Obviously the new machines come with faster everything and lots more RAM, so first I bonded two ethernet ports and then ran the tests again to see how much we had improved:
Figure 1: Scan performance of new cluster (2x 1gig ethernet)
So, 1 million records/second? Yes, please! That's a performance increase of about 300% over the c2 cluster I tested in my previous posts. Given that we doubled the number of machines and quadrupled the number of drives, that improvement feels about right. But the decline in performance as number of mappers is increased is still a bit suspect - we'd hope that performance would go up with more workers. This is the same behaviour we saw when we were limited by network in our original tests, and ganglia again shows a similar pattern, though this time it looks like we're hitting a limit around the 2 gig ethernet bond:

Figure 2: bytes_in (MB/s) with dual gigabit ethernet
Figure 3: bytes_out (MB/s) with dual gigabit ethernet

Unfortunately our master switch is currently full, so we don't have the extra 6 ports needed to test a triple bond - but given our past experience I feel reasonably confident that it would change Figure 1 such that scan performance increases with number of mappers up to some disk I/O contention limit.

Hang-on, what about data locality?

But there's a bigger question here - why are we using so much network bandwidth in the first place? Why stress about major compactions and data locality when it doesn't seem to get used? Therein lies the rub - PerformanceEvaluation can't take advantage of data locality. Tim wrote about the tremendous importance of TableInputFormat in ensuring maximum scan performance from MapReduce, and PerformanceEvaluation doesn't do that. It assigns a block of ids to scan to different mappers at random, meaning that at best one in six mappers (in our setup) will coincidentally have local data to read, and the rest will all transfer their data across the network. This isn't a bug in PerformanceEvaluation, per se, because it was written to try and emulate the tests that Google ran in their seminal white paper on BigTable, rather than act as a true benchmark for scanning performance. But if you're new to this stuff (as I was) it sure can be confusing. When we switched to scanning our real data using TableInputFormat our throughput jumped to 2M/sec from the 1M/sec we got using PerformanceEvaluation.

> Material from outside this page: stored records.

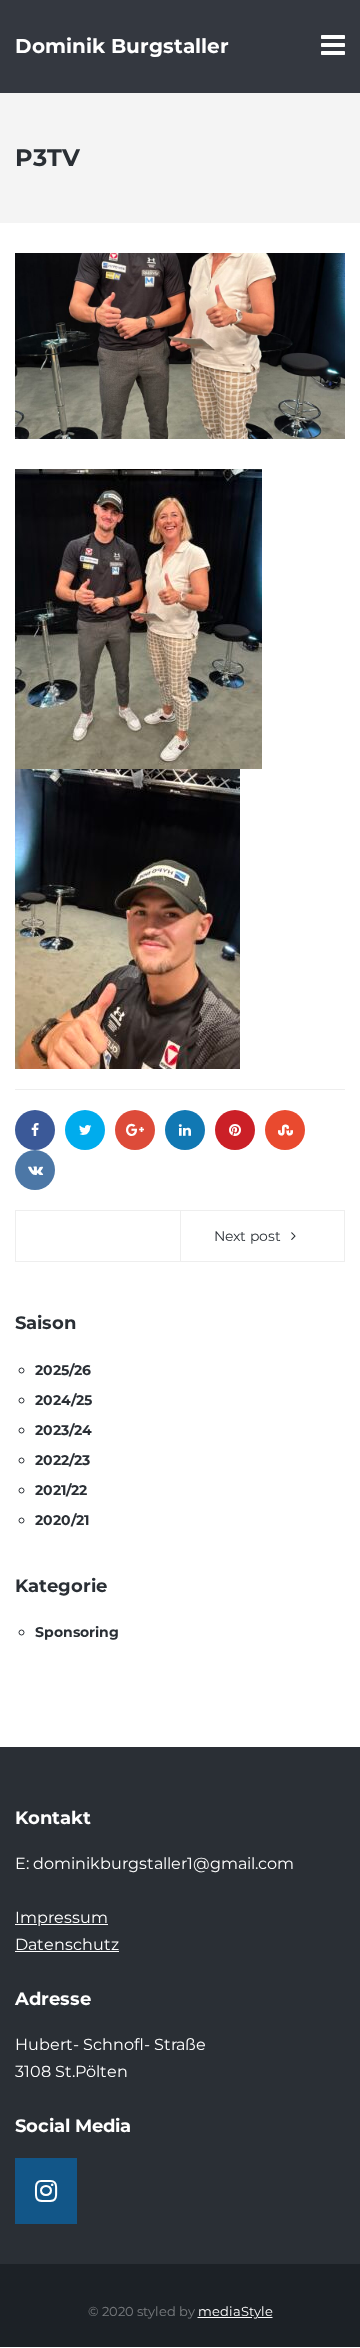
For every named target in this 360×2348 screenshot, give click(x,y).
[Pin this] (235, 1130)
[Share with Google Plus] (135, 1130)
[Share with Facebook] (35, 1130)
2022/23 (62, 1460)
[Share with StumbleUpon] (285, 1130)
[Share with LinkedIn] (185, 1130)
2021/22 (61, 1490)
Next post (247, 1236)
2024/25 (63, 1400)
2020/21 (62, 1520)
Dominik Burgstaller (122, 46)
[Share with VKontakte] (35, 1170)
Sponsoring (77, 1632)
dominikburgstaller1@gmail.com (163, 1863)
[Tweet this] (85, 1130)
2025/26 (63, 1370)
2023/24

While we learned a lot from using PerformanceEvaluation to test our clusters, and it helped to uncover any misconfigurations and taught us how to fine tune lots of parameters, it is not a good tool for benchmarking scan performance. As Tim wrote, scans across our real occurrence data (~370M records) using TableInputFormat are finishing in 3 minutes - for our needs that is excellent and means we're happy with our cluster upgrade. Stay tuned for news about the occurrence download service that Lars and I are writing to take advantage of all this speed :)


  1. Hi,

    Considering how your region servers have 64GB of RAM, why only 6GB of heap allocated to the RegionServers?

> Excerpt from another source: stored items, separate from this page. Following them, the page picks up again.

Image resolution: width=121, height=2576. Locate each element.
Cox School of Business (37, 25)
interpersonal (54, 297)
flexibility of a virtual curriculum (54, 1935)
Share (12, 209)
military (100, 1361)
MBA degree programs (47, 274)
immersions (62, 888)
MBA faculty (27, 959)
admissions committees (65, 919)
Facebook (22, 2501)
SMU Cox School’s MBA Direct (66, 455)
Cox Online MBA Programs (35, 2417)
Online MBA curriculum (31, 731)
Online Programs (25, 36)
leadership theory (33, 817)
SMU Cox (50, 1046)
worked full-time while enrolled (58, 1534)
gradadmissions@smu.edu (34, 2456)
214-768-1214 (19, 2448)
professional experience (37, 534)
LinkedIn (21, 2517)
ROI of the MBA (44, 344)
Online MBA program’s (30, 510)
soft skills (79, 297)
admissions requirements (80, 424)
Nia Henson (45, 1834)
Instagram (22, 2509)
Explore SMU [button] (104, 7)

    In addition, if you don't mind me asking, is it possible if you detailed out the heap distribution for both master and slave?

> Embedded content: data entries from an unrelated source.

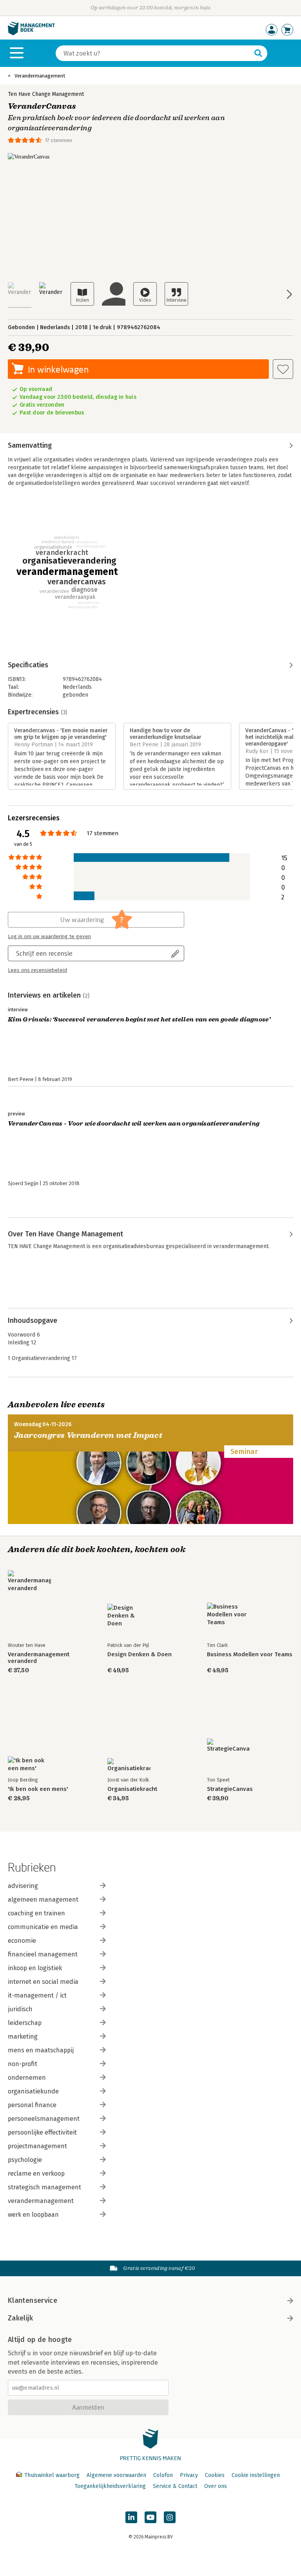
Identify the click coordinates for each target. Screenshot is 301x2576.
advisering (23, 1886)
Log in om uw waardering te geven (49, 936)
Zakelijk (20, 2318)
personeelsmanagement (44, 2118)
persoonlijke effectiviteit (42, 2132)
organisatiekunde (33, 2091)
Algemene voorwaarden (116, 2475)
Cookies (215, 2475)
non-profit (22, 2064)
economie (22, 1940)
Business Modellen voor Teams (249, 1654)
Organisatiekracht (132, 1789)
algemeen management (43, 1899)
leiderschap (25, 2023)
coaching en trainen (36, 1913)
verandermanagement (41, 2201)
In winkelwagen (58, 369)
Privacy (189, 2475)
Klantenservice (32, 2300)
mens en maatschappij (41, 2050)
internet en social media (43, 1981)
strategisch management (44, 2187)
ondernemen (27, 2077)
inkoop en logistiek (35, 1968)
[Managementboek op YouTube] (150, 2517)
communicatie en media (43, 1927)
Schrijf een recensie (44, 953)
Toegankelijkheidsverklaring (110, 2486)
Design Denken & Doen (139, 1654)
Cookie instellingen (256, 2475)
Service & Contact (175, 2486)
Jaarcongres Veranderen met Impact (88, 1435)
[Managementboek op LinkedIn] (131, 2517)
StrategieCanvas (230, 1789)
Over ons (215, 2486)
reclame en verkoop (36, 2173)
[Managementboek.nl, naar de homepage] (31, 33)
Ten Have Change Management (46, 94)
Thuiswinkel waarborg (52, 2475)
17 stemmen (58, 140)
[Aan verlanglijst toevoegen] (283, 369)
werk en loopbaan (33, 2214)
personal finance (32, 2105)
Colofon (163, 2475)
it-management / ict (37, 1995)
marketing (23, 2036)
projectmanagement (37, 2146)
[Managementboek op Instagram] (170, 2517)
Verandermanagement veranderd (38, 1657)
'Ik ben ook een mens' (38, 1789)
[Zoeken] (258, 53)
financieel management (43, 1954)
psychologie (25, 2159)
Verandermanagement (40, 76)
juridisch (20, 2009)
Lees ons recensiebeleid (37, 970)
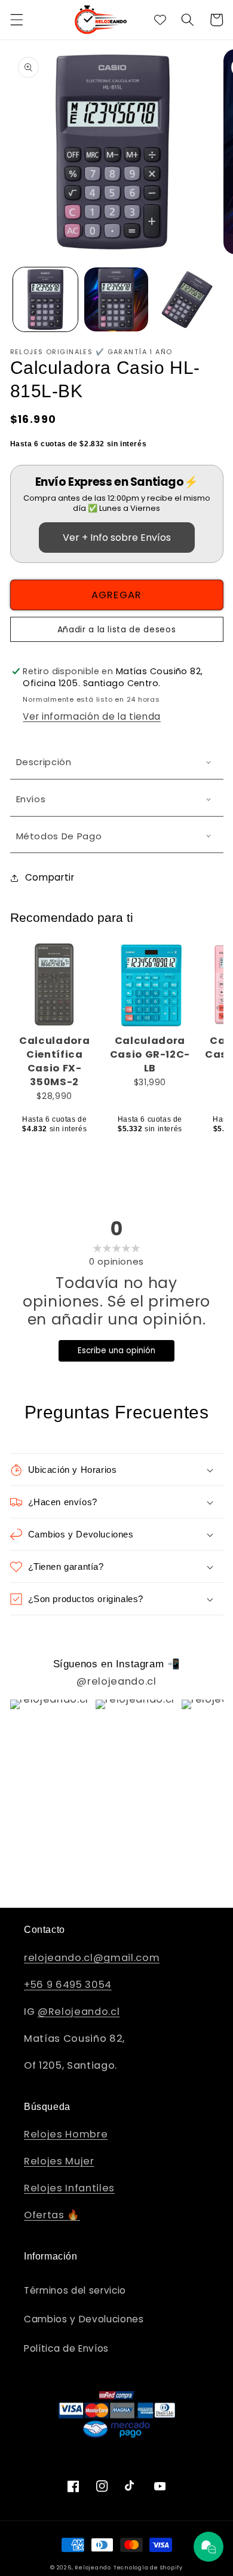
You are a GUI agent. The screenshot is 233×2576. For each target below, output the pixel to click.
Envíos (31, 799)
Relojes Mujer (59, 2161)
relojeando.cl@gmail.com (92, 1958)
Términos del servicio (75, 2290)
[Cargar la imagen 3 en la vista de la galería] (187, 299)
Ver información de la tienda (91, 716)
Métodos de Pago (59, 836)
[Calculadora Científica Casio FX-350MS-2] (55, 984)
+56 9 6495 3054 (68, 1985)
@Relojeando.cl (78, 2011)
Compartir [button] (50, 877)
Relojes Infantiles (69, 2188)
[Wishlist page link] (160, 20)
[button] (16, 19)
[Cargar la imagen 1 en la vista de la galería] (45, 299)
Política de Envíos (66, 2348)
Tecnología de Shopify (148, 2567)
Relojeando (93, 2567)
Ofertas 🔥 (52, 2215)
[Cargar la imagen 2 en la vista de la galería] (116, 299)
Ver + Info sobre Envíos (117, 537)
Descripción (44, 762)
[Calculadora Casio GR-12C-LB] (150, 984)
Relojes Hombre (66, 2134)
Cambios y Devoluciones (84, 2319)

    1. The machines that host the RegionServers are also hosting and HDFS datanode and lots of Hadoop map and reduce slots. As it happens, in my testing the size of the heap didn't really matter for read performance. In a more recent blog post I talk about our quest to improve write performance, and there heap is paramount. I talk more about heap settings there:

  2. I would be curious if that performanc holds when your node has 4 TB of data on it. Cassandra I know recommends only having 1TB of data storage per node as compactions start taking way too long moving data around. I wonder if hbase has any issues like this as all the data is sorted as well, right? where cassandra data is not sorted between nodes at all but rather is random though on disk.